Regarding surgical interventions, studies have sought evidence of improvement in cognitive function after carotid revascularization, but the results are still inconclusive. Conversely, studies have pointed to cognitive improvement after carotid stent implantation against embolism, but these results require confirmation with long-term follow-up of patients.
This chapter provided a concise review of epidemiological, diagnostic, and clinical aspects of vascular brain diseases. For most countries, vascular brain disease is a significant cause of dementia, and their presence, alone or associated with degenerative conditions, increases the risk of conversion to progressive cognitive decline. Neuropsychiatric manifestations vary according to the affected brain territory and disrupted neuronal circuits; behavioral disturbances include, for instance, mood, psychomotor, or thought disorders; cognitive deficits involve memory, attention, language, and other alterations, depending on the extension and localization of the lesions. Early diagnosis may have a decisive impact on clinical evolution and should guide health policies involving the old age population. Treatment involves a wide range of strategies, including controlling cardiovascular and metabolic risk factors and adopting a healthy lifestyle.

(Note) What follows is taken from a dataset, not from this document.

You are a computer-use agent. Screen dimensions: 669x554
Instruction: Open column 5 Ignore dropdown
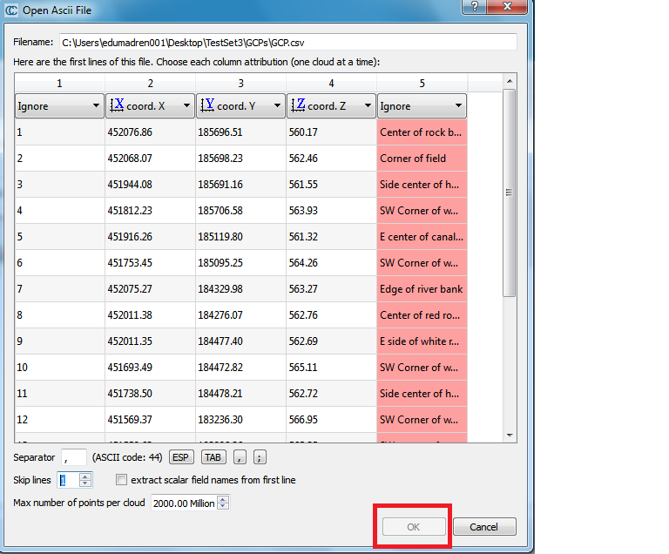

Pharmacological treatment may include cholinesterase inhibitors and NMDA modulators, which aim to stabilize symptoms and, although not officially approved, are recommended depending on the stages of dementia. The safety and effectiveness of antipsychotics and antidepressants, particularly in managing agitation, psychosis, and depression, require further studies.
The authors declare no conflict of interests.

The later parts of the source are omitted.